There was a giddy buzz last October in the halls of the American Museum of Natural History in New York City. During the annual meeting of the Society of Vertebrate Paleontology, photographs of a new fossil from China attracted crowds and gasps. It was the dream of many of the attendees: a feathered dinosaur.
In the early 1970s a handful of paleontologists led by John Ostrom of Yale had resurrected the discarded nineteenth-century notion that birds were the living descendants of dinosaurs--more precisely, Ostrom said, of the nimble, bipedal carnivores known as theropods. As more detailed studies appeared in the 1980s, most researchers came to accept the link; the skeletons of birds and theropods seemed to have much in common. But one hallmark of birds had never been found on any dinosaur fossil. If Ostrom and his supporters are right, the dinosaurian ancestors of birds should have had feathers as well.
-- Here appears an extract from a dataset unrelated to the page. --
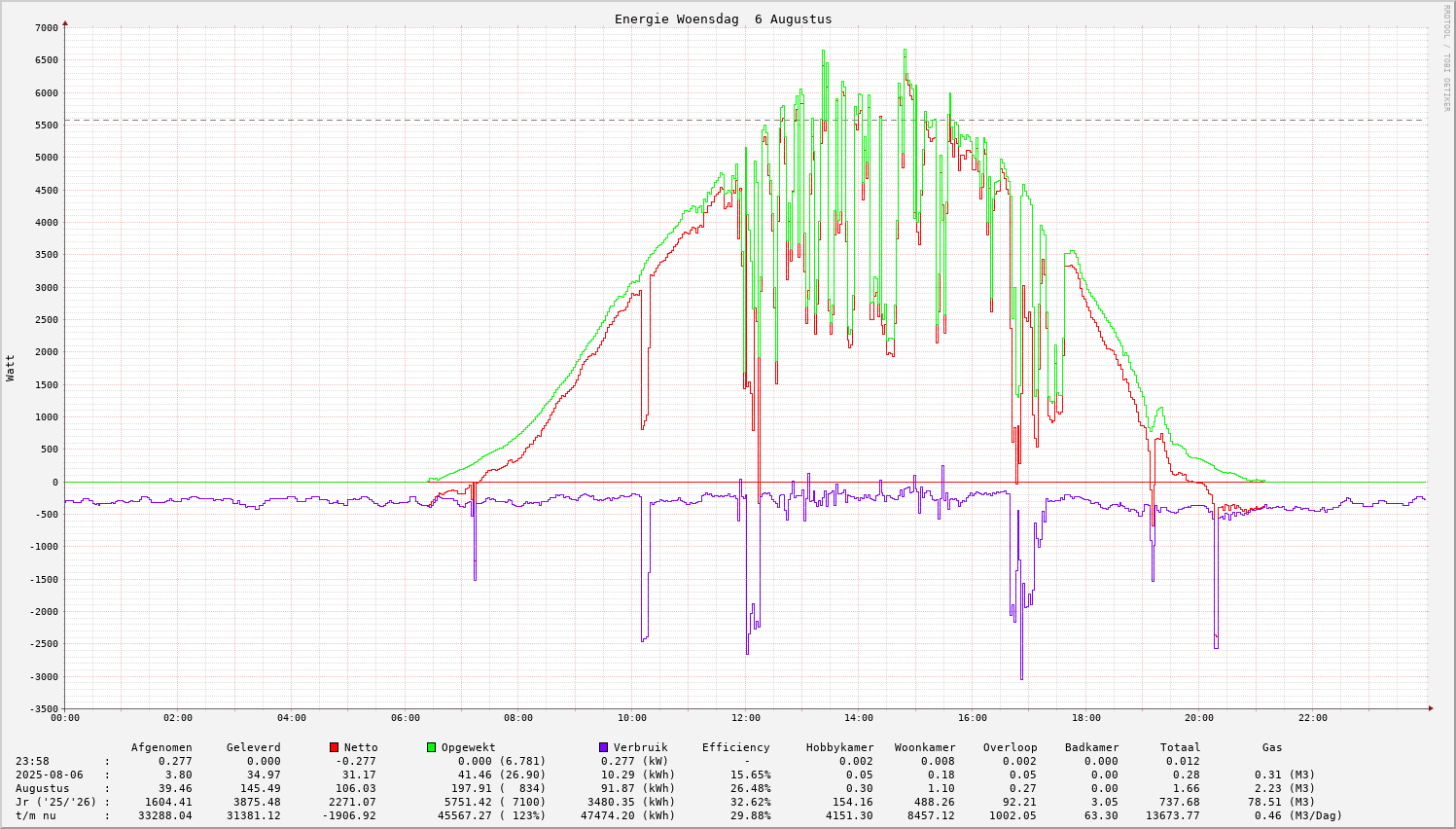Click the chart title 'Energie Woensdag 6 Augustus'
This screenshot has width=1456, height=829.
pyautogui.click(x=723, y=19)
Theory may have just met reality. Last summer a Chinese farmer in Lioaning Province uncovered a fossil at least 120 million years old. The small bipedal dinosaur, with perfectly normal dinosaur arms, had a strange dark stripe running along its back. The fossil--a slab of mudstone mixed with ash, and its matching counterpart--was sold to two Chinese paleontological institutes. In October, Philip Currie of the Royal Tyrrell Museum of Paleontology in Alberta got a chance to inspect it while visiting China. Although he spent less than an hour examining it, he concluded that it was related to the small theropod Compsognathus. Along the tail he could also see that the dark border was made up of shafts, each of which had fine projections. You can’t come to any conclusion other than that they’re feathers, says Currie.
The researchers who marveled at Currie’s photographs in New York last October tended to agree; Ostrom had to sit down to catch his breath. It was not just the fact of a feathered theropod but which feathered theropod had been found that astonished them. The Chinese animal lived as much as 30 million years after Archaeopteryx, the oldest known bird; and while Compsognathus is closely related to birds, there are several theropods that are much closer kin, such as Velociraptor and even Tyrannosaurus rex. Did the 40-foot-long T. rex have feathers? Ridiculous as the image might seem, if a close relative of Compsognathus had feathers, then they may have been fairly common among theropods. Presumably feathers served as insulating coats at first, only later evolving into flying equipment among some dinosaurs.
But an hour spent with a fossil is not enough for anyone to feel secure with such conclusions. What’s needed now is a formal scientific report that shows what the structures on the Chinese dinosaur’s back look like under a microscope. A name would help, too.